TAREFA: Reproduza palavra por palavra, do texto sobre o ensino de Ciências na Educação Infantil, o trecho que vai de "Oferecer situações de" até "sobre o mundo.", inclusive.
:: TEXTO FORNECIDO ::
Essa primeira experiência repertoriou a conversa entre as crianças e, assim, outras hipóteses foram levantadas: uso da capa de chuva, guarda-chuva, luvas, touca, casacos com gorro, diferenças entre materiais e suas utilizações. Observou-se que elas possuem muitos saberes sobre vestimentas e acessórios e seus usos, mas não possuem autonomia para decidir quais são os mais adequados ao tempo. Percebemos também que essa proposta é muito relevante para o desconfinamento das crianças. Para sua continuidade, vimos a necessidade de aquisição de materiais para as experimentações e de conversa com as famílias sobre as propostas que serão desenvolvidas.

Com base nisso, elas começaram a sair para brincar na chuva, assim como após a chuva. Nossa intenção foi que saíssem primeiro em um dia chuvoso e, depois, pudessem sair em qualquer tempo. A frequência da prática nos diferentes espaços (quadra, parque, pomar, horta, tanque de areia e bosque) é que está propiciando repertório para que possam realizar comparações sobre os espaços, suas características e a adequação de vestimentas e acessórios de acordo com o clima.

O quê e como ensinar Ciências na Educação Infantil

Ensinar Ciências Naturais implica poder articular o modo como pensamos a Ciência com os processos de ensino e aprendizagem. As crianças pequenas têm mentes curiosas, constantemente buscam respostas para fatos e situações observadas. Estão imersas em um ambiente social natural e, portanto, interessadas em dar um significado ao mundo em que vivem. Atividades de exploração dos espaços, do ambiente e as investigações sobre diferentes temas da natureza e da cultura são imprescindíveis para que os pequenos sejam educados para a curiosidade.

Oferecer situações de exploração e investigação controladas e guiadas pelo professor é uma boa forma para o desenvolvimento de novas aprendizagens e aquisição de conhecimentos sobre o mundo.

O maior desafio para o ensino de Ciências é superar a simples transmissão de informação, a mera manipulação de instrumentos e a observação contemplativa. O estudo das ciências compreende a capacidade de argumentação. Capacidade que permite expor e defender ideias com base em problemas vinculados a conteúdos como saúde, meio ambiente, entre outros. Assim, desde muito pequenas, as crianças podem desenvolver capacidades de análise, reflexão, compreendendo os efeitos da intervenção humana, a conservação do ambiente, a qualidade de vida.
:::
:: TRECHO DOS DADOS ::
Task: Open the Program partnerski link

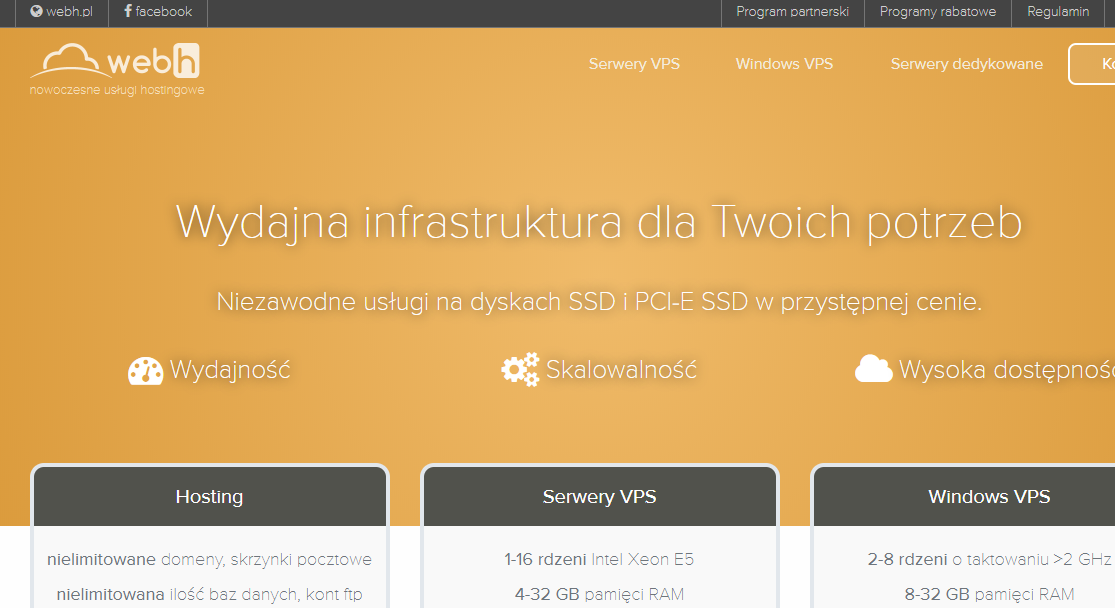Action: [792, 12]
:::
RESPOSTA:
Oferecer situações de exploração e investigação controladas e guiadas pelo professor é uma boa forma para o desenvolvimento de novas aprendizagens e aquisição de conhecimentos sobre o mundo.